TASK GOAL – Once the line with "550x403 pixels." is found in the entries below, print it and each following line exactly, stopping after the line with "Edit the 'All"; print nothing else.

RECORDS PROVIDED –
****************
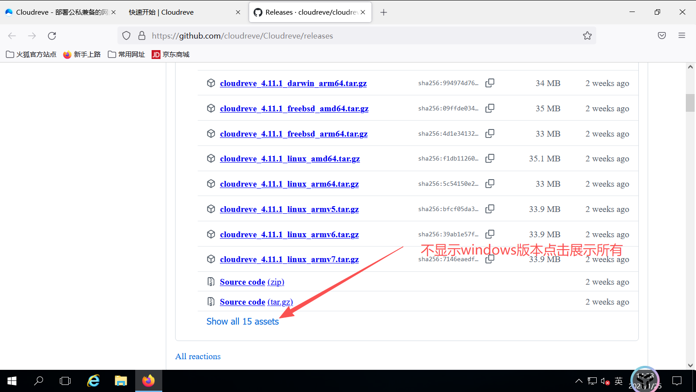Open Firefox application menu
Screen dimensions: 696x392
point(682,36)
****************
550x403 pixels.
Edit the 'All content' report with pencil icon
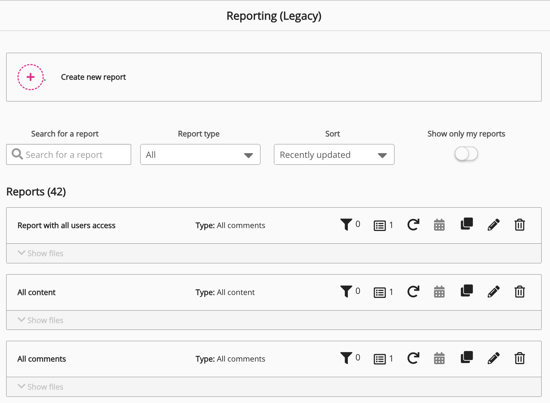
****************
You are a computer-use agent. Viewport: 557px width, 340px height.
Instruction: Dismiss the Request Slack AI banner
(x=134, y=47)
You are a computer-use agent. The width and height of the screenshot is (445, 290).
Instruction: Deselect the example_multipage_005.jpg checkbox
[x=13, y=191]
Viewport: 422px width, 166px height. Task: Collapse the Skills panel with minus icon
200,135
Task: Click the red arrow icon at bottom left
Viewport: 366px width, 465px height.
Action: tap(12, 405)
****************
RESPONSE TO THIS TASK –
550x403 pixels.
Edit the 'All content' report with pencil icon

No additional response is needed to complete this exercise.